Por agora é só e penso não me estar a falhar nada, gostava de saber as vossas opiniões e o que faziam para melhorar o projeto.

Em relação aos futuros peixes, estou a pensar em manter peixes que comam bastante algas, pois isto não é um aquário para ficar "bonito" mas sim uma espécie de maternidade



Cumprimentos
Nuno Silva

----------


## Nuno Vaz da Silva

Então ninguém tem nada a dizer?  :Admirado:

----------


## Hugo Figueiredo

Nuno, ão desanimes, a malta gosta é de ver fotos e coisas mais concretas!

Pessoalmente parece-me tudo bem, só acho que se é para corais e numa dinâmica de maternidade, retirava a rocha, a areia e trocava a altura com a largura do aquário!

De resto, força com isso e vai colocando actualizações... :Pracima:

----------


## João Seguro

Concordo com o Hugo, se é para frags mais vale meteres a maioria da rocha na sump e teres o necessário para fixar os corais, a cada introdução tiras rocha da sump e colas os frags. Para maternidade menos altura melhor que assim recebem mais luz. Mais largo = mais espaço para frags.

Abraço

----------


## Nuno Vaz da Silva

Boas Hugo e João, desde já muito obrigado pelas respostas  :Wink: 

Em relação ao que vocês referem, tem toda a razão, a rocha encontra-se toda na sump, a areia é que coloquei no aquário para cobrir o fundo, mas talvez a retire.

Em relação ao aquário, apenas usei este aquário pois foi um grande negocio que tive e quanto menos gastar melhor. 

Fiz 3 prateleiras a diferentes alturas para colocar os corais, conforme a sua exigência em relação a luz.

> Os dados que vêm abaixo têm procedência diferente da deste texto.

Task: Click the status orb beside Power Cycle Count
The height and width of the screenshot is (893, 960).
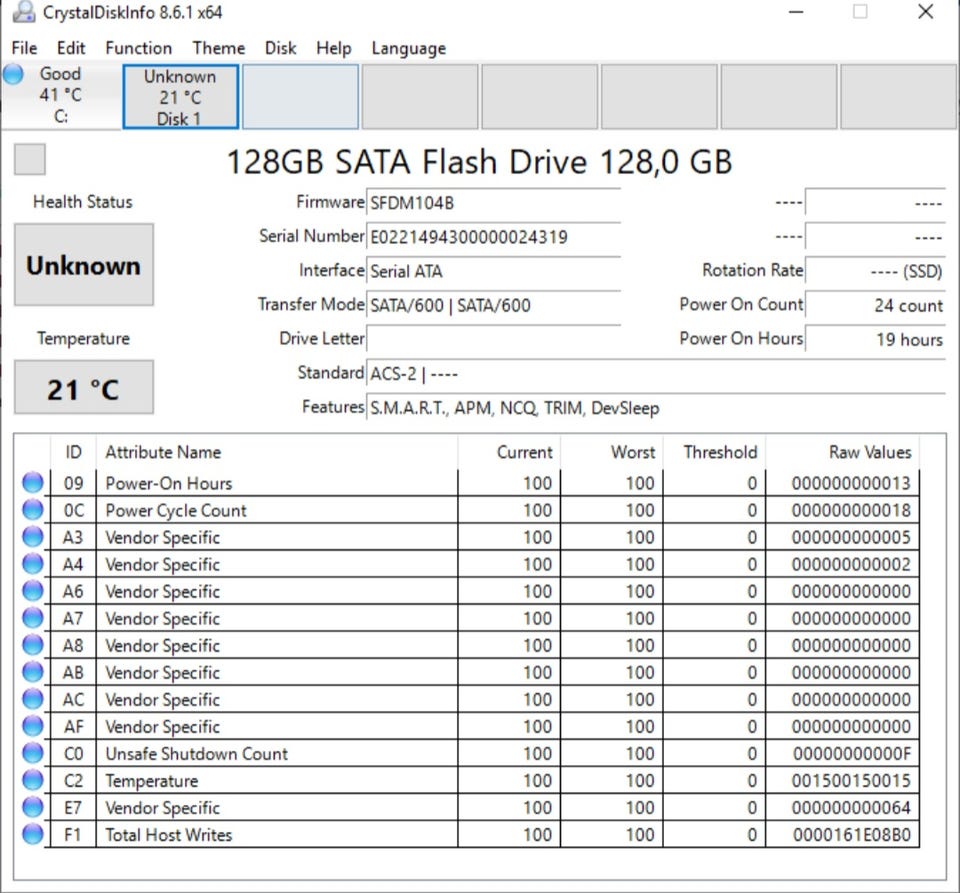Action: coord(33,510)
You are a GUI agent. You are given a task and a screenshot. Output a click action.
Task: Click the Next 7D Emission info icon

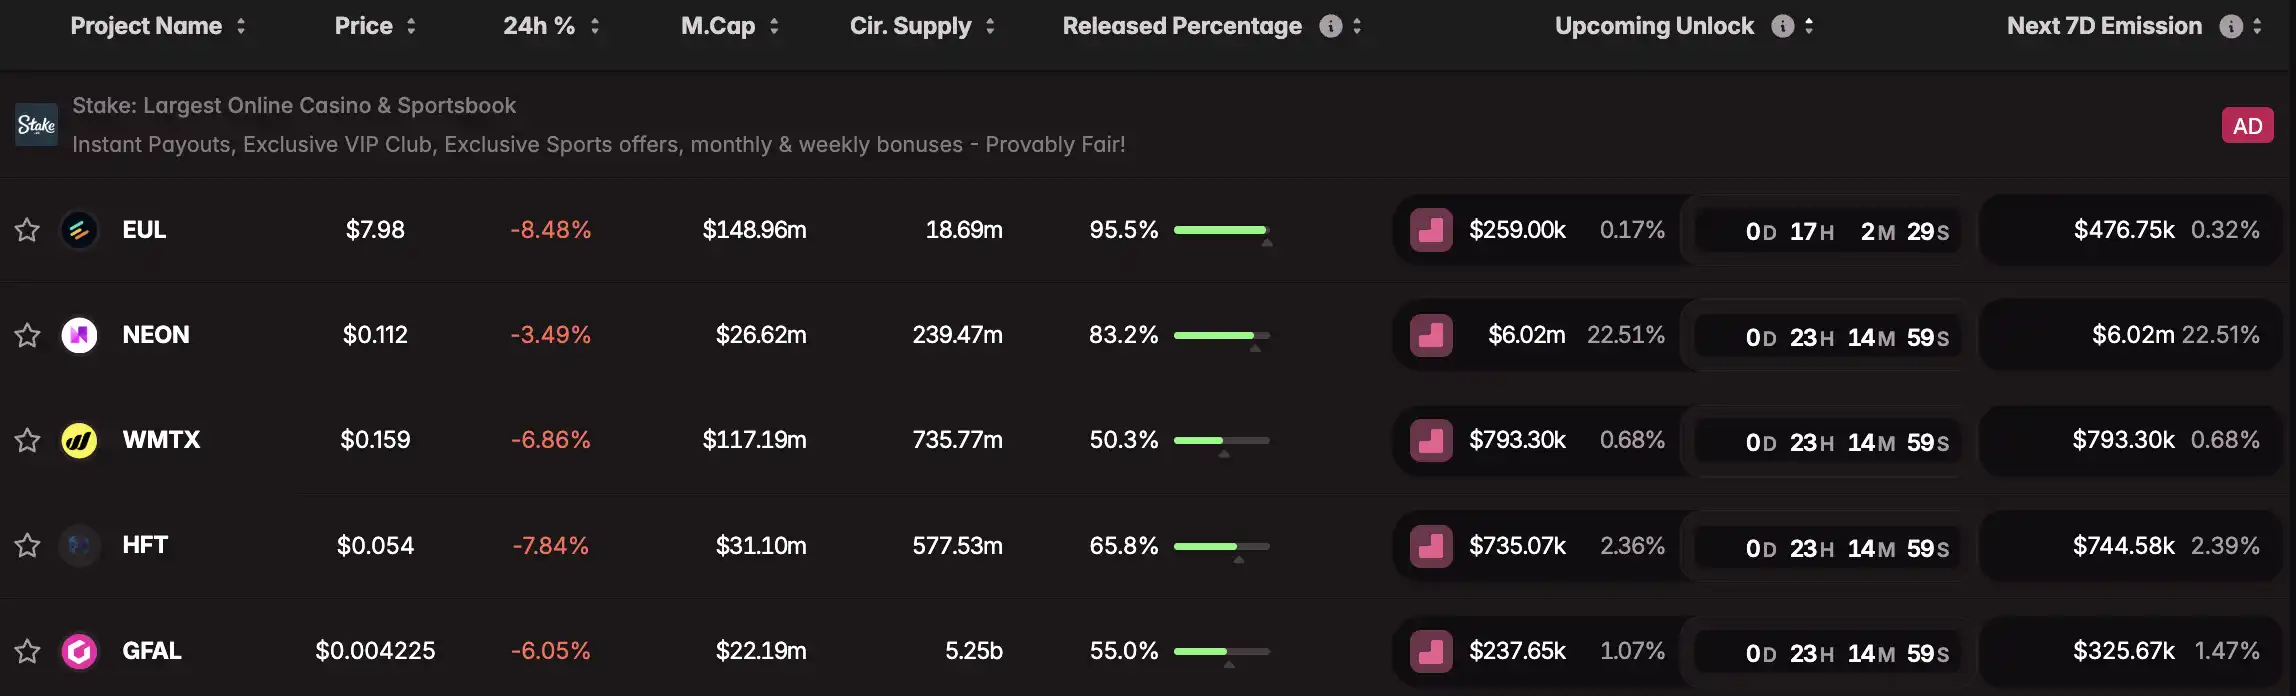tap(2230, 26)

Não sei o que poderei melhorar com o que tenho  :Admirado:   neste momento estou com muitas algas, faço TPA de 30Lts semanais para tentar controlar as mesmas

Amanha tiro umas fotos e posto aqui para ver se a malta opina.


Cumprimentos
Nuno Silva

----------


## João Seguro

Algas ou cyanos? Se for algas mete um siganus vulpinus se for cyanos há outras coisas que tens que ter em conta mas mete as fotos

----------


## Nuno Vaz da Silva

Não, são mesmo algas, é o normal da ciclagem.

O aquário ainda não tem "vida" nenhuma, quero ver se controlo as algas depois logo avanço para os peixes e corais, tenho de ver como as coisas se comportam.

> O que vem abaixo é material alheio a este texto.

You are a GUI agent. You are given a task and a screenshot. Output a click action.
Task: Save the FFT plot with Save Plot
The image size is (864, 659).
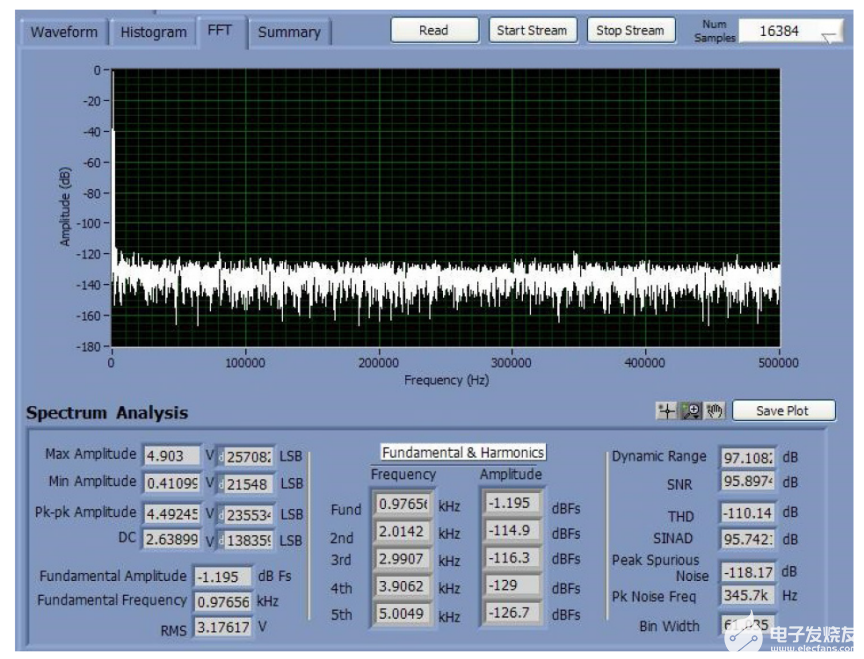point(782,411)
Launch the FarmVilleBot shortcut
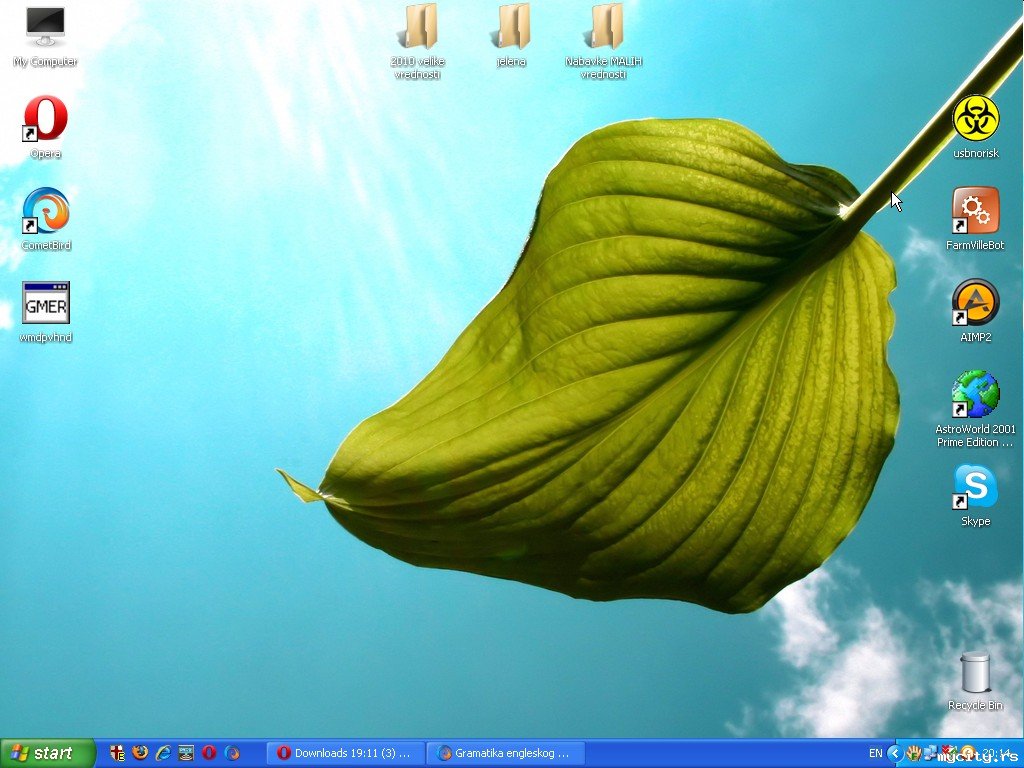 tap(975, 211)
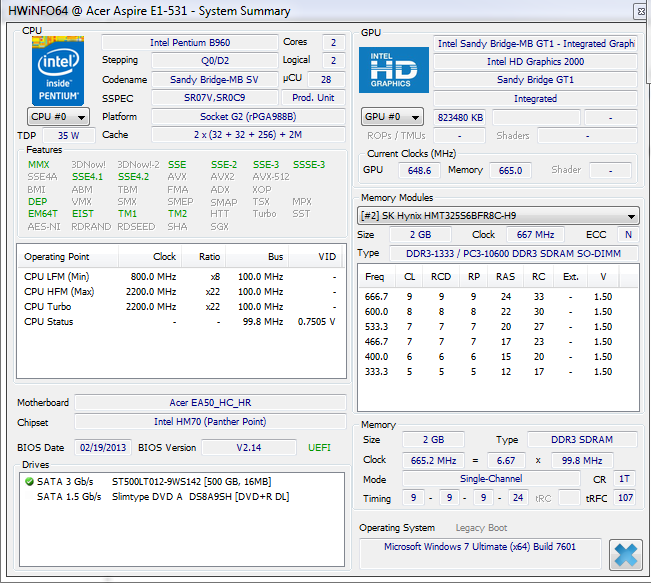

Amanha ja posto algumas imagens do aquário e do sistema.

O siganus vulpinus irá ser um dos peixes principais que ira entrar para o aquário, apenas irei manter peixes que comam algas, pois não tenho interesse em manter peixes que não sejam "úteis" para o bom funcionamento do aquário.

----------


## Hugo Figueiredo

Quanto ao aquário, tudo ok... Se é assim é aproveitar!
Em relação à areia, eu não colocava nada e também não colocava nenhuma rocha mesmo na sump!

----------


## Nuno Vaz da Silva

Não colocava rocha? Nem na sump? Como assim?

----------


## Nuno Vaz da Silva

Bem, aqui vão umas fotografias de como esta tudo por agora, peço desculpa pela qualidade, mas o telemóvel não da para muito mais.

Aquario:

IMGP6082.jpg

Sump:

IMGP60841.jpg

----------


## Nuno Vaz da Silva

Bem la venho expor mais uma duvida a ver se alguém ajuda  :Admirado: 

Neste momento o aquário esta carregado de algas, fiz um apagão para ver se as mesmas desaparecem...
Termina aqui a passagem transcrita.